Lusa / AO online   Internacional   19 de Out de 2007, 20:08

A França conheceu esta sexta-feira novas perturbações nos transportes, um dia após uma mobilização recorde contra a alteração dos regimes especiais de reforma que encoraja os sindicatos a endurecer posições face ao presidente Nicolas Sarkozy, que recusa ceder.
“Eu comprometi-me com esta reforma e fá-la-emos”, declarou hoje Sarkozy, numa conferência de imprensa em Lisboa no final da cimeira europeia.

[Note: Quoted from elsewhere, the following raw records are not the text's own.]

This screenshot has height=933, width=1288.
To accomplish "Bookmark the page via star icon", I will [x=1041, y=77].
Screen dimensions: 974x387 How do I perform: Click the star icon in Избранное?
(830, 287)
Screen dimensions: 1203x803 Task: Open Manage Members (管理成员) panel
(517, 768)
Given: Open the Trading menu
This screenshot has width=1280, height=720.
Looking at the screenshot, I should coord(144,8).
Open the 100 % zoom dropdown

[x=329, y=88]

    “A estratégia do governo, simultaneamente firme quanto ao objectivo da reforma dos regimes especiais e aberta, de mão estendida para dialogar com os electricistas, os trabalhadores do gás, os ferroviários, continua a ser a nossa estratégia”, afirmou.

    Apesar de uma tendência para a melhoria, dezenas de milhares de pessoas foram hoje apanhadas desprevenidas na região parisiense, por persistir uma circulação caótica dos comboios e do metropolitano.

    Ao princípio da manhã, o trânsito rodoviário estava completamente congestionado em redor da capital.

    Apenas um terço do tráfego ferroviário estava garantido a nível nacional, apesar de a direcção da empresa dos caminhos-de-ferro (SNCF) ter prometido um regresso à normalidade ao longo do dia.

    Dois dos oito sindicatos dos ferroviários convocaram para hoje um segundo dia consecutivo de greve.

    Na quinta-feira, o movimento contra a alteração dos regimes especiais de reforma suscitou uma mobilização histórica na SNCF, com mais de 73 por cento de grevistas, segundo a direcção.

    “A bola está agora no campo do governo”, afirmou Bernard Thibault, líder da CGT, principal central sindical do país, que advertiu: “A reforma, nos moldes actuais, não passará”.